Did this get explained and I just missed it? That's definitely possible, as I'm happy to admit that the dialogue did not require me to hang on every single word. But just discarding it with "he bought it all legally" with "Oh, he did? Oh, okay then." That's a bit much.

This is what attempted murder would look like
in the real world. In tF&tF, it's Saturday night.
5) So Tran wasn't the bad guy? Cop Paul Walker didn't decide to at least drop to the Feds that Tran and his boys are zipping around on crotch rockets with automatic weapons, shooting up cars? "They blew up my green car, man - that's attempted murder!" They can't do anything with Tran once he's in custody?

At no point during interrogation, the Feds didn't say, "Look, Johnny - we've got you and your buddies stone solid for attempted murder. You play a little ball with us on who's jacking these trucks, and maybe we can plea that down a tad." Pretty sloppy police work here.

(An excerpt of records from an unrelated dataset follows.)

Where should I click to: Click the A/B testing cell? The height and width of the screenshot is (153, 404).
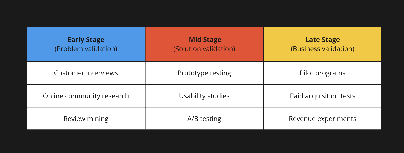204,119
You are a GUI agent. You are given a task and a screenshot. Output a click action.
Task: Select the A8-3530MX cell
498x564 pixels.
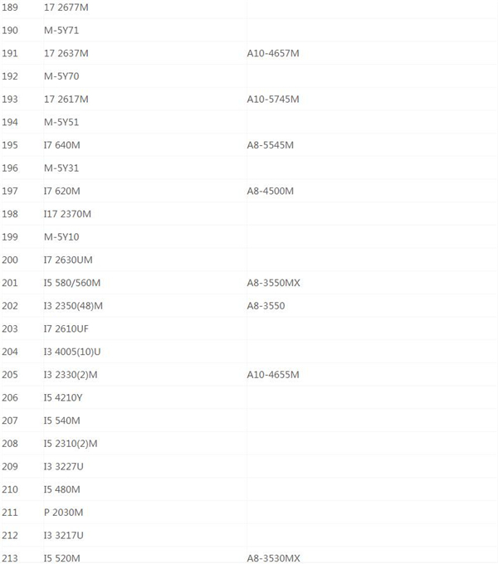pos(273,558)
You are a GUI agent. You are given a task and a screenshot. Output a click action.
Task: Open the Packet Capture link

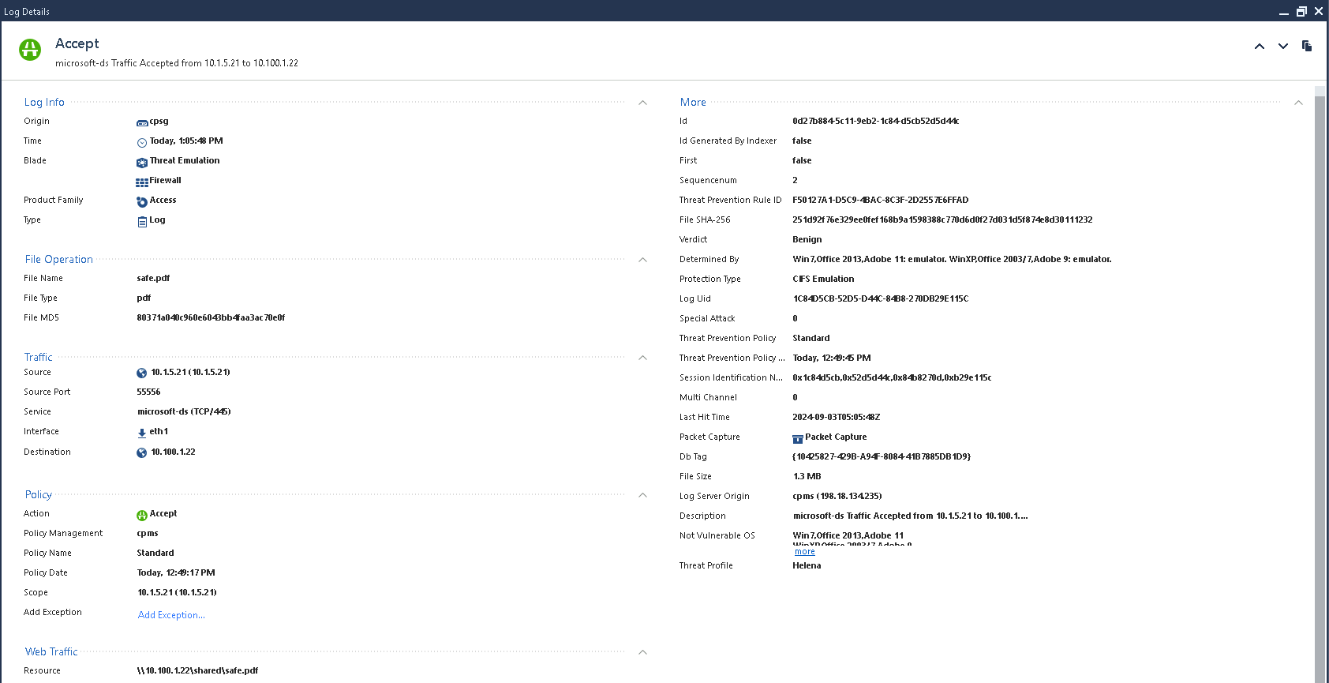[836, 437]
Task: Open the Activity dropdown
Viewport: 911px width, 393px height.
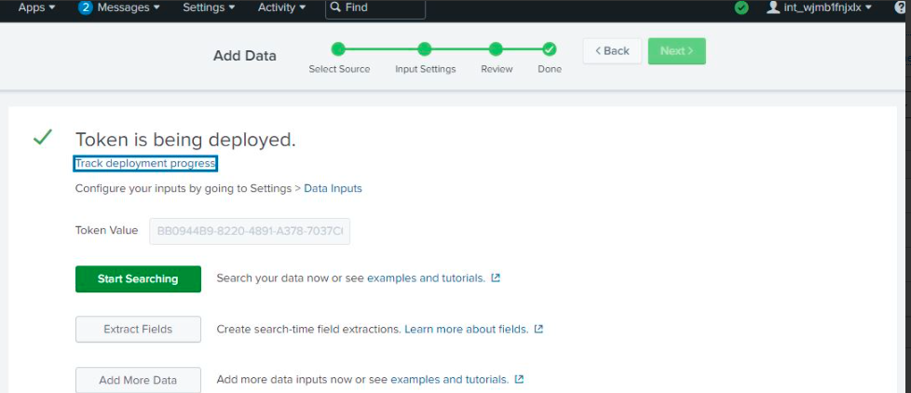Action: (x=281, y=7)
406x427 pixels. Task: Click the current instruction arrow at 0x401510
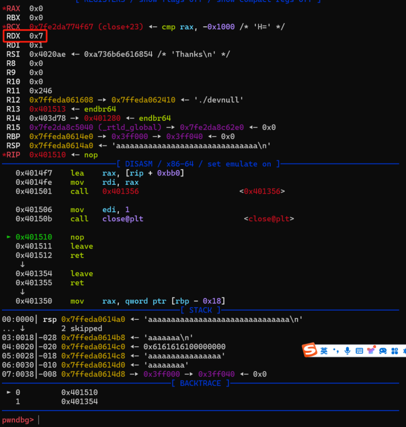tap(9, 237)
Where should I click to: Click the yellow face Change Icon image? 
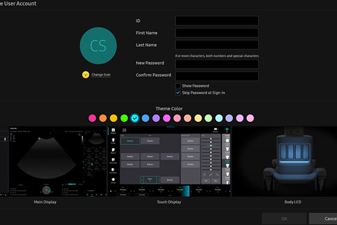point(85,75)
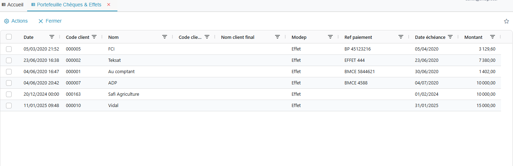Open filter icon on Modep column
This screenshot has height=166, width=513.
click(x=330, y=37)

6) And Dom and crew were the bad guys? Well, that's totally unredeeming. They were jacking trucks at the end to help Jesse - but why were they doing it before? Jesse was fine then. If we were supposed to feel empathy with Dom's team - what was the reason to? Jesse might have died anyway - so did anybody win in this?

I'm hopeful more is explained on this in the sequels.

7) And finally - ten seconds in the Fast and the Furious World is a lot longer than the ten seconds in my world. I usually drive about 80 miles/hour, so a quarter mile for me goes by in about 12 or 13 seconds. These guys race a quarter mile at 140, and it goes on for two minutes. I know some of it is in slow-motion, but there's a whole lot of checking equipment, popping nos, checking mirros, and exchanging looks going on over that quarter mile. Just don't see how they get it all in.


And that's what I learned. 2 Fast 2 Furious and Tokyo Drift arrived today, looking to knock those out next.